Most people know that a judgment gives a creditor the power to garnish your wages and bank accounts. But preventing garnishments by just keeping your money out of bank accounts and not being paid a regular wage or salary are often not enough to make you “judgment-proof.” For example, a judgment usually becomes a lien against any real estate you own, or will own in the future. That includes not just property under your own name but also your rights to property held jointly with a spouse, parent, or through a trust or estate. An aggressive creditor has a variety of other tools available to it, including getting a judge to order you to go to court to answer questions under oath about what you own. The creditor can get an order to send out a sheriff’s deputy to your home or business to take your possessions to pay the debt. If you are owed money by anyone, that person can be ordered to pay the creditor instead of you. If you own a business, the creditor can force your customers to pay it instead of you, and sometimes can even come to your place of business and take money directly out of the cash register to pay the judgment debt.

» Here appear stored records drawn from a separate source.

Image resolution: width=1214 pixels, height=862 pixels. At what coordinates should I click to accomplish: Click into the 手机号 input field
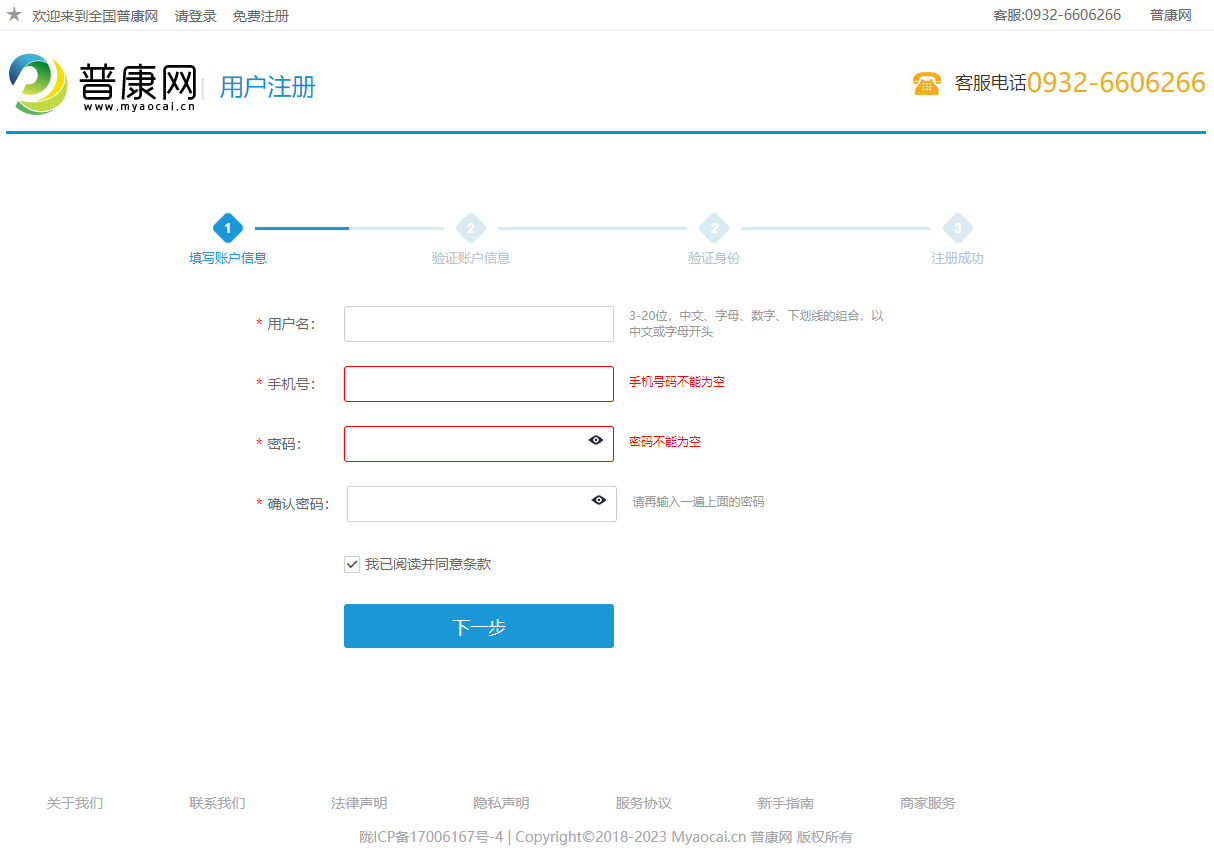coord(478,384)
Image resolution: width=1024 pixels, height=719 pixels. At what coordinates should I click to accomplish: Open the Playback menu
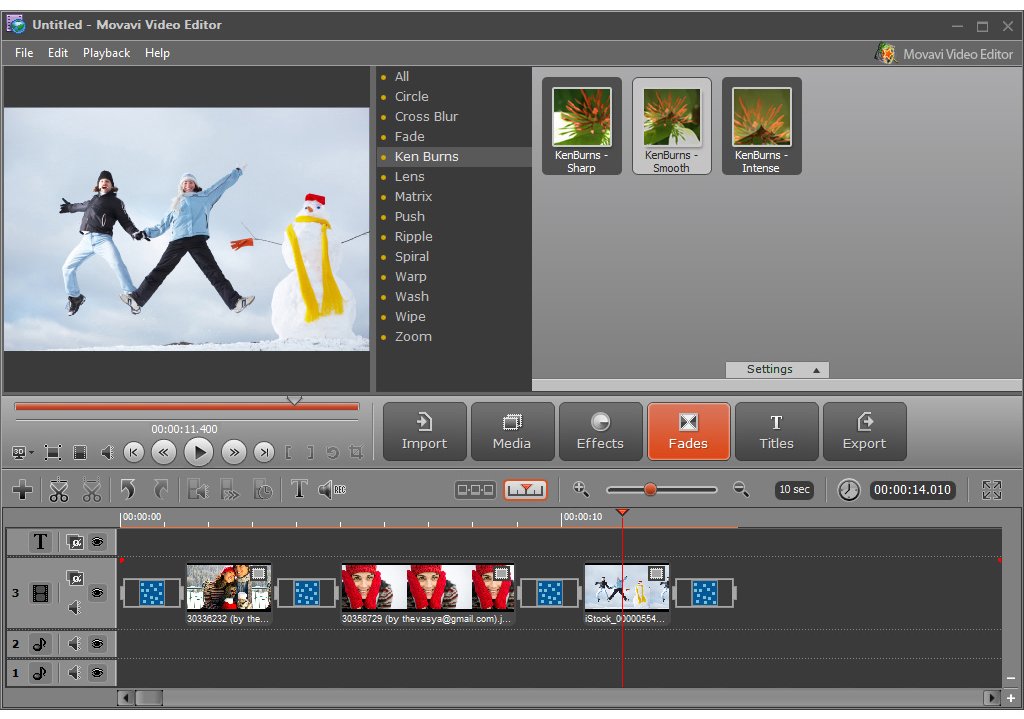(106, 53)
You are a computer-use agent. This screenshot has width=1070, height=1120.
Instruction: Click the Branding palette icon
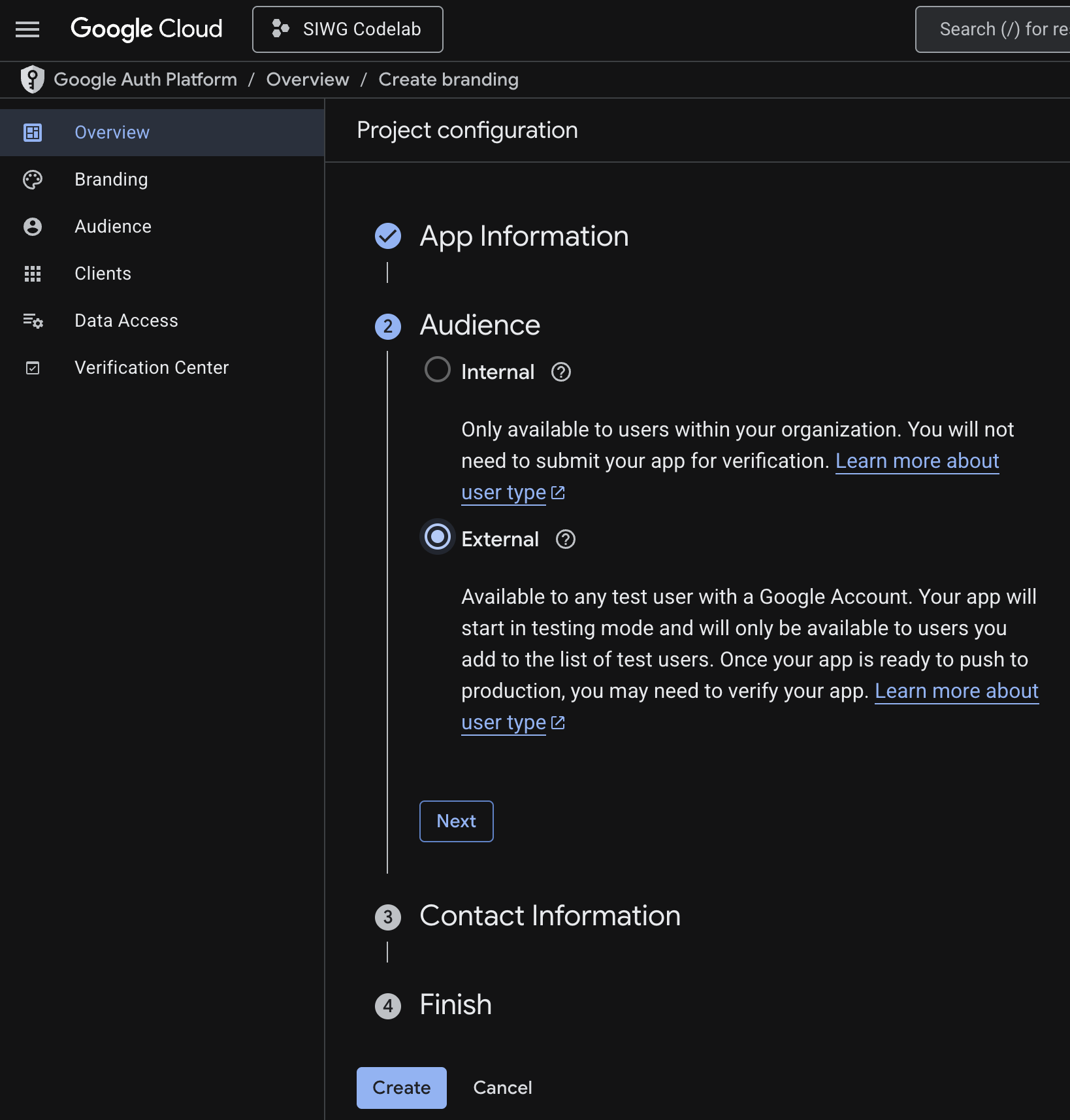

I don’t want to give the impression that these kinds of strong-arm collection procedures are used in most cases. But I talk regularly with distressed new clients who have been surprised, and financially hurt, by what a creditor has done to them and their assets.

Beyond the direct damage a creditor with a judgment can do to you before you file your case, such a creditor can cause you very real problems in your subsequent bankruptcy case. I’ll introduce this here and then discuss it more in my next blog.

If you are induced to file bankruptcy quickly to stop an ongoing garnishment or other financially devastating collection activity, you lose one of your most important advantages: the timing of the filing of your bankruptcy case. A lot of what happens in your bankruptcy case turns on precisely when it was filed. Not having the flexibility to pick the best timing can, among other things, turn a hoped-for Chapter 7 case into a Chapter 13 one, can mean a difference of many thousands of dollars, and can generally turn a straightforward case which meets your goals into much more complicated matter.

My entire job can be summarized as helping my clients meet their goals as smoothly and calmly as possible. The lesson here is that, whenever possible, the time to see an attorney—and if you have overall financial problems, specifically a bankruptcy attorney—is right when you get sued. Not after a judgment has been entered and you’ve lost some of your precious power over your own destiny.